Estimates are almost the same as predictions, except the target variable is estimated more in the numerical direction than in the direction of the category. The model is built using a complete record that provides the value of the target variable as a predictive value. Furthermore, in the next review estimation n the value of the target variable is based on the value of the prediction variable. For example, an estimate of systolic blood pressure in hospital patients is based on patient age, gender, weight, and blood sodium level.
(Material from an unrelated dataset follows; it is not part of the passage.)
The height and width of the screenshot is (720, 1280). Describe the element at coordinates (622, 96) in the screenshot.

The relationship between systolic blood pressure and predictive variable values in the learning process will produce an estimation model.
Classification is the process of finding a model or function that describes and distinguishes data into classes. Classification involves the process of examining the characteristics of an object and inserting an object into one of the classes that has been previously defined.
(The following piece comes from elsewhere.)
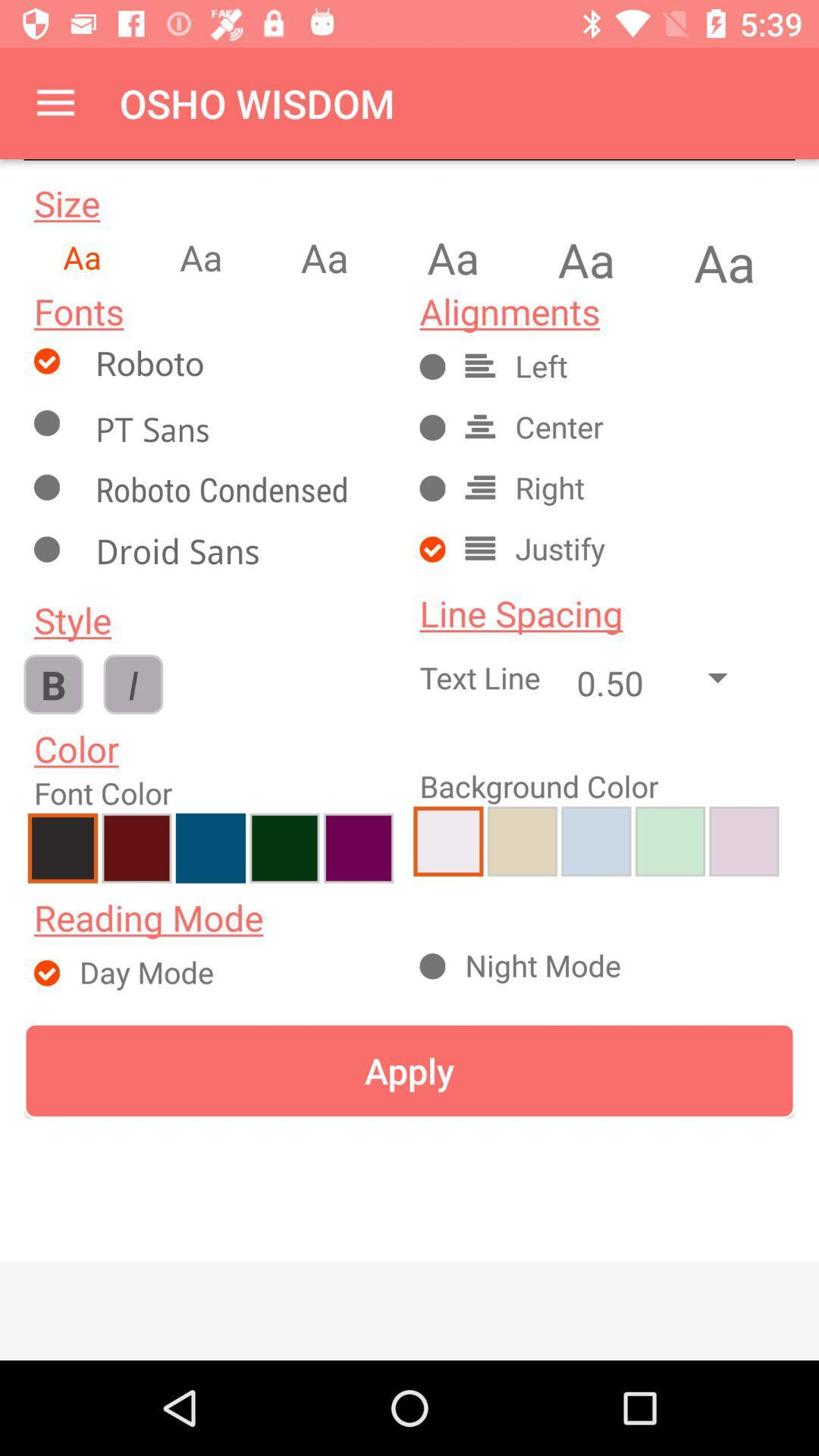 This screenshot has width=819, height=1456. Describe the element at coordinates (136, 847) in the screenshot. I see `change font color` at that location.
Clustering is the grouping of data without being based on a particular data class into the same object class. A cluster is a collection of records that have similarities with each other and have an incompatibility with records in other clusters. The aim is to produce groupings of objects that are similar to each other in groups. The greater the similarity of objects in a cluster and the greater the difference in each cluster, the better the quality of cluster analysis.
The task of associations in data mining is to find attributes that appear at a time. In the business world it is more commonly called shopping basket analysis (market basket analisys). The task of the association seeks to uncover rules for measuring the relationship between two or more attributes.
Tahapan Data Mining
The stages carried out in the data mining process starts from the selection of data from the source data to the target data, the preprocessing stage to improve data quality, transformation, data mining and the stages of interpretation and evaluation that produce output in the form of new knowledge that is expected to contribute better. The details are explained as follows (Fayyad, 1996):
Tahapan Data Mining
1. Data selection
Selection of data from a set of operational data needs to be carried out before the information excavation stage in KDD starts. The selection data used for the data mining process is stored in a file, separate from the operational database.
2. Pre-processing / cleaning
Before the data mining process can be implemented, it is necessary to do a cleaning process on the data that is the focus of KDD. The cleaning process includes, among other things, removing duplicate data, checking inconsistent data, and correcting errors in data.
Coding is a transformation process on selected data, so that the data is suitable for the data mining process. The coding process in KDD is a creative process and is very dependent on the type or pattern of information to be searched in the database.
4. Data mining
Data mining is the process of finding patterns or interesting information in selected data using a particular technique or method. Techniques, methods, or algorithms in data mining vary greatly. The choice of the right method or algorithm depends on the overall purpose and process of the KDD.
5. Interpretation / evaluation
The pattern of information generated from the data mining process needs to be displayed in a form that is easily understood by interested parties. This stage is part of the KDD process called interpretation. This stage includes examining whether the pattern or information found is contrary to the facts or hypotheses that existed before.
Turban, E, 2005, Decision Support Systems and Intelligent Systems Indonesian Edition Volume 1. Andi: Yogyakarta.
Larose, Daniel T. 2005. Discovering Knowledge in Data: An Introduction to Data Mining. John Willey & Sons, Inc.
ayyad, Usama. 1996. Advances in Knowledge Discovery and Data Mining. MIT Press.